A positive ANA is the start of a workup, not the end. The next step is the ENA panel (extractable nuclear antigens), which tests for specific antibodies including anti-dsDNA, anti-Sm, anti-SSA/Ro, anti-SSB/La, anti-RNP, anti-Scl-70, and anti-centromere. Each one points toward a specific disease.

• Pair ANA with disease-specific antibodies: anti-dsDNA and complement C3/C4 for lupus; anti-SSA/SSB for Sjögren's; anti-Scl-70 or anti-centromere for systemic sclerosis; anti-RNP for mixed connective tissue disease.
• Add inflammation and metabolic markers: hs-CRP (high-sensitivity C-reactive protein), ESR (erythrocyte sedimentation rate), liver enzymes, and a complete blood count to assess organ involvement.
• See a rheumatologist if your ANA is 1:160 or higher, especially with symptoms like joint pain, rashes, dry eyes and mouth, Raynaud's phenomenon (fingers turning white or blue in the cold), or unexplained fatigue.
• Recheck before acting if your titer is borderline (1:80 to 1:160) and you have no symptoms. Many positives in this range turn out to be incidental.

When Results Can Be Misleading

ANA can become positive in situations that are not true autoimmune disease.

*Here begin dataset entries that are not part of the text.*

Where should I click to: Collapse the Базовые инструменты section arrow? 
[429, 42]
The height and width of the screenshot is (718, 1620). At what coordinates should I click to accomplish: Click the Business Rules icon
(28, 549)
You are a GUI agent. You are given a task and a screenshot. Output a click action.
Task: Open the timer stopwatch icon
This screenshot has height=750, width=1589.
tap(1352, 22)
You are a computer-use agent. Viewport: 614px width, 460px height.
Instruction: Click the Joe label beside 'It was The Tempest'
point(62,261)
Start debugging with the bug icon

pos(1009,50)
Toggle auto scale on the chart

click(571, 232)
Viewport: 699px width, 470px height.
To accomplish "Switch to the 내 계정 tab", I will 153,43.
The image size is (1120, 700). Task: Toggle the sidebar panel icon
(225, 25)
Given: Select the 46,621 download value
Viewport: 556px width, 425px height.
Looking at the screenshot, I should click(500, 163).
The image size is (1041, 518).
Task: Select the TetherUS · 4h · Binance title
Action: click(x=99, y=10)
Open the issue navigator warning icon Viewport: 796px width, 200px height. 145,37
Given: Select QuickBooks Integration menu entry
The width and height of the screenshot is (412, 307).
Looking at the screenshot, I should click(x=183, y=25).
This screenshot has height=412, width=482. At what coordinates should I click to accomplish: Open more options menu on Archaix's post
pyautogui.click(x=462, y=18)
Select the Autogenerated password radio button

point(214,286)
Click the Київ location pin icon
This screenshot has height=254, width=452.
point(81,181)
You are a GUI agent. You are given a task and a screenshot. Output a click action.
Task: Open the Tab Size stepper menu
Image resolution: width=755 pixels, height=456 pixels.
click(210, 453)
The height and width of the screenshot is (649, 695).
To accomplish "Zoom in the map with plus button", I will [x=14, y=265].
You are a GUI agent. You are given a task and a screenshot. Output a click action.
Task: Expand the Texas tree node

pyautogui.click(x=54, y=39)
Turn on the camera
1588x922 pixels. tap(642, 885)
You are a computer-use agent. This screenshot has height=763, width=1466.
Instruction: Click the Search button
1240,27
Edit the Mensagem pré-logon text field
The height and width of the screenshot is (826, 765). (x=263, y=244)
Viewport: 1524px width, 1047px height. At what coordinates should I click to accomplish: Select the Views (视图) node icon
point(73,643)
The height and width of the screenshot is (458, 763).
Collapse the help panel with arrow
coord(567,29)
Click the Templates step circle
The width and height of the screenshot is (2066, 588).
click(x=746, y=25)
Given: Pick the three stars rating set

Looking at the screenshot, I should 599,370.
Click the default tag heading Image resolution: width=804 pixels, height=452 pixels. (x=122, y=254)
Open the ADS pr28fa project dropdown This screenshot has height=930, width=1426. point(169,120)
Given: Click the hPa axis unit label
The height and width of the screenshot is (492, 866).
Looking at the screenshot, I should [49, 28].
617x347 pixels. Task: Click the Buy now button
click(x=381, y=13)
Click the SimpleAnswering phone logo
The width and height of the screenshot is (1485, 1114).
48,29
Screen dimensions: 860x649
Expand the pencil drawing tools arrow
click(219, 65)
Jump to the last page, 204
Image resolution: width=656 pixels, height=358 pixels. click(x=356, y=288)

• Recent infections: in a study of 9,320 patients, ANA was found in many people with active infections without rheumatic disease, suggesting transient immune activation can produce false positives.
• Drug-induced ANA: TNF-α inhibitors (a class of biologics like infliximab used for rheumatoid arthritis and inflammatory bowel disease) frequently raise ANA titers. In one study, ANA at 1:160 or higher rose from 14% to 57% of patients on infliximab who developed antibodies to the drug. This shift usually does not mean true lupus.
• Hydralazine and other older drugs can cause drug-induced lupus syndrome, which differs from spontaneous lupus and usually resolves after stopping the medication.
• Assay variation: different laboratories and methods (HEp-2 immunofluorescence vs solid-phase assays) can produce different results on the same sample. ANA-negativity in established lupus has ranged from about 5% to 22% across test kits.

Who Should Order This Test

ANA testing is most useful when there is real clinical suspicion of autoimmune disease, a family history of lupus or another connective tissue disease, unexplained recurrent miscarriages, or persistent symptoms like joint pain, fatigue, photosensitive rashes, or sicca symptoms (severe dry eyes and dry mouth). Broad screening of asymptomatic, low-risk people produces many positives that lead nowhere, but targeted use in higher-risk groups (women of childbearing age with symptoms, family members of people with lupus) can catch disease early enough to change its course.